Saved data entries:
* * * *

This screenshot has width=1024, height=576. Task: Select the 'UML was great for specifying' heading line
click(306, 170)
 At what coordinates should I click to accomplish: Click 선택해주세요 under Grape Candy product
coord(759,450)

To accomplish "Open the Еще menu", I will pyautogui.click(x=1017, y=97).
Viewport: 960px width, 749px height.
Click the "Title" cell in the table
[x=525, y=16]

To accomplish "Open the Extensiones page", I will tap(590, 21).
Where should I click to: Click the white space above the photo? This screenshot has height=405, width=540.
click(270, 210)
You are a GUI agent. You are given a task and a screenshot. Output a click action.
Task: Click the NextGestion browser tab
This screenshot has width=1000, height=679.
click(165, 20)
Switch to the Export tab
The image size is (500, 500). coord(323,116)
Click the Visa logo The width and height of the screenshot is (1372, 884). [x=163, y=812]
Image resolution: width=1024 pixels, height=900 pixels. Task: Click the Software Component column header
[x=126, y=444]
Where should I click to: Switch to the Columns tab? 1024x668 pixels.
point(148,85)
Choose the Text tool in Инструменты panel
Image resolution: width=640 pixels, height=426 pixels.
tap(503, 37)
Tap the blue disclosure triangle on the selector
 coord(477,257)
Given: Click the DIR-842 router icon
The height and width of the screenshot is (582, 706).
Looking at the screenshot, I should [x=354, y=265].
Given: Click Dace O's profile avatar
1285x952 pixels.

* * * *

### EXERCISE GOAL
Extract all the entries word for word.

### TASK RESPONSE
This screenshot has width=1024, height=576. Task: Select the 'UML was great for specifying' heading line
click(306, 170)
 At what coordinates should I click to accomplish: Click 선택해주세요 under Grape Candy product
coord(759,450)

To accomplish "Open the Еще menu", I will pyautogui.click(x=1017, y=97).
Viewport: 960px width, 749px height.
Click the "Title" cell in the table
[x=525, y=16]

To accomplish "Open the Extensiones page", I will tap(590, 21).
Where should I click to: Click the white space above the photo? This screenshot has height=405, width=540.
click(270, 210)
You are a GUI agent. You are given a task and a screenshot. Output a click action.
Task: Click the NextGestion browser tab
This screenshot has width=1000, height=679.
click(165, 20)
Switch to the Export tab
The image size is (500, 500). coord(323,116)
Click the Visa logo The width and height of the screenshot is (1372, 884). [x=163, y=812]
Image resolution: width=1024 pixels, height=900 pixels. Task: Click the Software Component column header
[x=126, y=444]
Where should I click to: Switch to the Columns tab? 1024x668 pixels.
point(148,85)
Choose the Text tool in Инструменты panel
Image resolution: width=640 pixels, height=426 pixels.
tap(503, 37)
Tap the blue disclosure triangle on the selector
 coord(477,257)
Given: Click the DIR-842 router icon
The height and width of the screenshot is (582, 706).
Looking at the screenshot, I should [x=354, y=265].
Given: Click Dace O's profile avatar
1285x952 pixels.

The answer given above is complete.